Enter the Seattle Aquarium, whose Curator of Fish and Invertebrates, Tim Carpenter, generously offered to accommodate the animals while we got our plumbing work done. Washington State Department of Fish and Wildlife was equally helpful in providing us with all the permits we needed to transfer the animals off site. No wildlife should every be captured or transported without a clear purpose and without first completing all necessary permitting.

Having secured a place for them, we had to remove the animals from their home, which they had become quite attached to. Literally. Sea stars and sea urchins cling to the stony shores with many tiny tube feet. Anemones hold on with a single, powerful base that adheres tightly to rocks. Chitons and limpets can attach so firmly that hungry gulls can’t pry them from their stones. And while fishes don’t stick to things, they are very good at hiding. Only the hermit crabs are actually easy to collect.

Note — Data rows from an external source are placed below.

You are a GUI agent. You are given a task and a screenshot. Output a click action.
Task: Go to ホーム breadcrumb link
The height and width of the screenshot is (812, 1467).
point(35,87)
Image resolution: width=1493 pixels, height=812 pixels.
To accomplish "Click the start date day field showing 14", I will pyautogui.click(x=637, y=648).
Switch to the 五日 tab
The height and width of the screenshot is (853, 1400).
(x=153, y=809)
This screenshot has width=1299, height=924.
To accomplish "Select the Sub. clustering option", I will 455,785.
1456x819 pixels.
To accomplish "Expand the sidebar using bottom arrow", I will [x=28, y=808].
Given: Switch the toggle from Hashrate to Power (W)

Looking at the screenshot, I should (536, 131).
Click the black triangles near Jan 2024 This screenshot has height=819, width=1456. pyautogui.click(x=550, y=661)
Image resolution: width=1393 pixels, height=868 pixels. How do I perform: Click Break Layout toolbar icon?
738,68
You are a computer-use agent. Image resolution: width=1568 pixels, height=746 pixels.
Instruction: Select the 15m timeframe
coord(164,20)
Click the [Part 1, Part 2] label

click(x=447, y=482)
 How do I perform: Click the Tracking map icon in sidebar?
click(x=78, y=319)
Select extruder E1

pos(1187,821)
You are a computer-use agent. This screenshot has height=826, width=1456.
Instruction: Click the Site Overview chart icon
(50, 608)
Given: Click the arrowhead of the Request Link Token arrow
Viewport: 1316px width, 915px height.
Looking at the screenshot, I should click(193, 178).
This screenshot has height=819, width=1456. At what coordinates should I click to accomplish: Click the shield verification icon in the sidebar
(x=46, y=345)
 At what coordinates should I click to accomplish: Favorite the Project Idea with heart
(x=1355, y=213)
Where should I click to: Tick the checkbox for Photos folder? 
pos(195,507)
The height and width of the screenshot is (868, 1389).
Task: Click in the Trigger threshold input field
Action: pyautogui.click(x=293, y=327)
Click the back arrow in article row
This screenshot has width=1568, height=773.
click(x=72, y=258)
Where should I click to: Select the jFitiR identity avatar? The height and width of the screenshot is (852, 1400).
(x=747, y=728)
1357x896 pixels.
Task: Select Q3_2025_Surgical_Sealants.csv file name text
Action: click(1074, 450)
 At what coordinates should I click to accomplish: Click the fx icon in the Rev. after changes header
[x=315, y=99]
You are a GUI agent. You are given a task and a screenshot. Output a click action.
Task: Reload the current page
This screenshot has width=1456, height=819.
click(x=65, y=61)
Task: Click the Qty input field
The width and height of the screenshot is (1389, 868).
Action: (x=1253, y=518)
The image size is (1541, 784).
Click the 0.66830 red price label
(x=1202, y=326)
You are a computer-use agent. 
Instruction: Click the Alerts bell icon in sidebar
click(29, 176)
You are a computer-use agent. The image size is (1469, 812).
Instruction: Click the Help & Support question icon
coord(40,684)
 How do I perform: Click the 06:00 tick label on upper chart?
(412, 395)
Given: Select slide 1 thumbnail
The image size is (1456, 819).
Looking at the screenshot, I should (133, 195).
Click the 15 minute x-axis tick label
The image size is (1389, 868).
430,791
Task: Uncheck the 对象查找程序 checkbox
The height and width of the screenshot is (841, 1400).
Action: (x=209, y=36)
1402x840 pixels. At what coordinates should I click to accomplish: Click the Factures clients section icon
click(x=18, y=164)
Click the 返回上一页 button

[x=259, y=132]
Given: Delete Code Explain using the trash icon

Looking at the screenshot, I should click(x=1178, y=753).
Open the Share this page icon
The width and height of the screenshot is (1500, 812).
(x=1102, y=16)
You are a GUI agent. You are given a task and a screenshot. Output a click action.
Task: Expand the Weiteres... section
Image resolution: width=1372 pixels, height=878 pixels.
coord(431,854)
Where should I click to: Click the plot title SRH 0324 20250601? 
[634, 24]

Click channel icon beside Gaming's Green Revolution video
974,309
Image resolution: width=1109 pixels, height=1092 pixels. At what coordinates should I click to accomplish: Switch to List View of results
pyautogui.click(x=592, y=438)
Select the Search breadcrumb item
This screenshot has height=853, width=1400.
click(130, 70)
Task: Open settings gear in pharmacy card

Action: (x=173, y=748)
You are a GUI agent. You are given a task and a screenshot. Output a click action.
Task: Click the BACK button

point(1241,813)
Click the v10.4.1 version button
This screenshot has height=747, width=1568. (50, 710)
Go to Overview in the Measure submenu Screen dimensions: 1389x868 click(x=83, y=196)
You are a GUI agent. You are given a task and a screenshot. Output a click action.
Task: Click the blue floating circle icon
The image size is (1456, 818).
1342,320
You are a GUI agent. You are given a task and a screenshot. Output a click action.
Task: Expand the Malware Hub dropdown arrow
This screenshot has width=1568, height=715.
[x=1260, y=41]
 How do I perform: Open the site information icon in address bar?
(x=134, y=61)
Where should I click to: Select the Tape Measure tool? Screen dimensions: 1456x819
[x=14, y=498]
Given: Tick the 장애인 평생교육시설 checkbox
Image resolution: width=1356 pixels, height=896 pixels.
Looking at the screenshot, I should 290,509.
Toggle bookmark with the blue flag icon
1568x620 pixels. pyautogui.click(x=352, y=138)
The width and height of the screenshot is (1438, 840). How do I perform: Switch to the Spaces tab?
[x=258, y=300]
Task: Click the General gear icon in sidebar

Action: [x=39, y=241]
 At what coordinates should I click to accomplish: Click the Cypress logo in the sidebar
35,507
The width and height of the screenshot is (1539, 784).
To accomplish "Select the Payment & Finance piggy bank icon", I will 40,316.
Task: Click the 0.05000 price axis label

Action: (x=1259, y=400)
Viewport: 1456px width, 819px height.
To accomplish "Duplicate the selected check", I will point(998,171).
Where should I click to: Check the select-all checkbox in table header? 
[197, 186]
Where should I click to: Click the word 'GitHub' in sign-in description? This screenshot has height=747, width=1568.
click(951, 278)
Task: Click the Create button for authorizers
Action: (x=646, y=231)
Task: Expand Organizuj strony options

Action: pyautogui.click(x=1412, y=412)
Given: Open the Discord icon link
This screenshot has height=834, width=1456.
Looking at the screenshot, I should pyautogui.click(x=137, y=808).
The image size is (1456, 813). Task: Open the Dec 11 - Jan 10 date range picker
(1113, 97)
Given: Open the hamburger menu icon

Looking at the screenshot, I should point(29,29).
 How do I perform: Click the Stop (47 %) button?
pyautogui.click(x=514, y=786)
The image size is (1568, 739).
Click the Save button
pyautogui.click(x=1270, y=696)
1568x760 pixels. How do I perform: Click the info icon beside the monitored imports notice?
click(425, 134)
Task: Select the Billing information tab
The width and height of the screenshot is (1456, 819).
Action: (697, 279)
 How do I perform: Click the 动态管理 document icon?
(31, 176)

But through patience and gentle prying, we were able to collect our animals and sort them by group into buckets. Predators like sea stars and anemones were kept separate from their food items, such as hermit crabs and shell fish.

While the animals were away, there was more to do than plumbing. We changed out all the sand and water, cleaned the filter medium and changed the manifolds. We had a good deal of help from PSC staffers in other departments who were excited to help our tide pool animals. Various staff members from IT supervisors to cashier coordinators, helped us empty and clean the tide pool, and transport our animals safely to and from the Aquarium.

The animals appear to have done well while they were away, and we are grateful to the aquarium for all of their help. But we were eager to have them back in our tide pool. We wanted them to stay in good condition upon their return, so before they went back in we tested the water’s salinity, temperature and pH. Although marine life amazes us with its ability to survive difficult conditions, the better care it gets, the more likely it is to do well.

Even with the best care, we expect the first week they are back to be rough. Though the water is sparkling, we are keeping the exhibit closed until we are certain that the anemones have formed good strong bonds with the substrate. We will be excited to reopen the exhibit and we’re sure there are also plenty of visitors out there who will be excited to see, touch and learn from these fascinating creatures again!